#### Supplied data

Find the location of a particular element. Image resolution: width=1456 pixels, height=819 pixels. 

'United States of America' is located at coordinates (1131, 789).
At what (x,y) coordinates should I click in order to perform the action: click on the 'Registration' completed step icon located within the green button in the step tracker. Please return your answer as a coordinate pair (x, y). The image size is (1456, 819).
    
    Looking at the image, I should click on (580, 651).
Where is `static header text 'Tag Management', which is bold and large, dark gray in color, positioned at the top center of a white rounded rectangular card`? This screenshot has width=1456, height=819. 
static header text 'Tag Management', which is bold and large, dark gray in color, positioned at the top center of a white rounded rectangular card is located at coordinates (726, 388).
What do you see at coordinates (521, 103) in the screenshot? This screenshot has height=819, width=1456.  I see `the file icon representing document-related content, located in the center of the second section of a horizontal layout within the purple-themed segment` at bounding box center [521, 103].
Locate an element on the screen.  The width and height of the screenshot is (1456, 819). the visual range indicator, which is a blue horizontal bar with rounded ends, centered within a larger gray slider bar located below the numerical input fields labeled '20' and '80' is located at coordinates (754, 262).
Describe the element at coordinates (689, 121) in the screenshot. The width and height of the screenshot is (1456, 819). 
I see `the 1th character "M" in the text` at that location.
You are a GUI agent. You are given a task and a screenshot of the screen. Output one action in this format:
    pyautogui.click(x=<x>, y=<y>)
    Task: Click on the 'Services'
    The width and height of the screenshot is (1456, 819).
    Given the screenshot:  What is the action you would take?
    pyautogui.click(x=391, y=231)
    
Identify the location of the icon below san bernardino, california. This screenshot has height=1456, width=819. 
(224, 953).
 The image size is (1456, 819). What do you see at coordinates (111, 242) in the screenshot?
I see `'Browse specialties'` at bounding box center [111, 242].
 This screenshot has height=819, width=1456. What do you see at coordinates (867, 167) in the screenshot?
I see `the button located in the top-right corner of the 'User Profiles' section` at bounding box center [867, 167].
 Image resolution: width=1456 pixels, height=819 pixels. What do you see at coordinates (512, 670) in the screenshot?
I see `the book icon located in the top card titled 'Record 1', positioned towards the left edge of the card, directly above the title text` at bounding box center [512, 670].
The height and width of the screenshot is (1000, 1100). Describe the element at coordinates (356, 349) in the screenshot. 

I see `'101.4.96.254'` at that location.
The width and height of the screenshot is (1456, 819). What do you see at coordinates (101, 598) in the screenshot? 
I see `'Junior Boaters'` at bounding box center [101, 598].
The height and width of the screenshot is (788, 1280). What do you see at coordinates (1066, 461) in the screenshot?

########

• _Task details_
Please print all of the material above again, word for word and line for line.

• _Solution for this problem_
Find the location of a particular element. Image resolution: width=1456 pixels, height=819 pixels. 

'United States of America' is located at coordinates (1131, 789).
At what (x,y) coordinates should I click in order to perform the action: click on the 'Registration' completed step icon located within the green button in the step tracker. Please return your answer as a coordinate pair (x, y). The image size is (1456, 819).
    
    Looking at the image, I should click on (580, 651).
Where is `static header text 'Tag Management', which is bold and large, dark gray in color, positioned at the top center of a white rounded rectangular card`? This screenshot has width=1456, height=819. 
static header text 'Tag Management', which is bold and large, dark gray in color, positioned at the top center of a white rounded rectangular card is located at coordinates (726, 388).
What do you see at coordinates (521, 103) in the screenshot? This screenshot has height=819, width=1456.  I see `the file icon representing document-related content, located in the center of the second section of a horizontal layout within the purple-themed segment` at bounding box center [521, 103].
Locate an element on the screen.  The width and height of the screenshot is (1456, 819). the visual range indicator, which is a blue horizontal bar with rounded ends, centered within a larger gray slider bar located below the numerical input fields labeled '20' and '80' is located at coordinates (754, 262).
Describe the element at coordinates (689, 121) in the screenshot. The width and height of the screenshot is (1456, 819). 
I see `the 1th character "M" in the text` at that location.
You are a GUI agent. You are given a task and a screenshot of the screen. Output one action in this format:
    pyautogui.click(x=<x>, y=<y>)
    Task: Click on the 'Services'
    The width and height of the screenshot is (1456, 819).
    Given the screenshot:  What is the action you would take?
    pyautogui.click(x=391, y=231)
    
Identify the location of the icon below san bernardino, california. This screenshot has height=1456, width=819. 
(224, 953).
 The image size is (1456, 819). What do you see at coordinates (111, 242) in the screenshot?
I see `'Browse specialties'` at bounding box center [111, 242].
 This screenshot has height=819, width=1456. What do you see at coordinates (867, 167) in the screenshot?
I see `the button located in the top-right corner of the 'User Profiles' section` at bounding box center [867, 167].
 Image resolution: width=1456 pixels, height=819 pixels. What do you see at coordinates (512, 670) in the screenshot?
I see `the book icon located in the top card titled 'Record 1', positioned towards the left edge of the card, directly above the title text` at bounding box center [512, 670].
The height and width of the screenshot is (1000, 1100). Describe the element at coordinates (356, 349) in the screenshot. 

I see `'101.4.96.254'` at that location.
The width and height of the screenshot is (1456, 819). What do you see at coordinates (101, 598) in the screenshot? 
I see `'Junior Boaters'` at bounding box center [101, 598].
The height and width of the screenshot is (788, 1280). What do you see at coordinates (1066, 461) in the screenshot?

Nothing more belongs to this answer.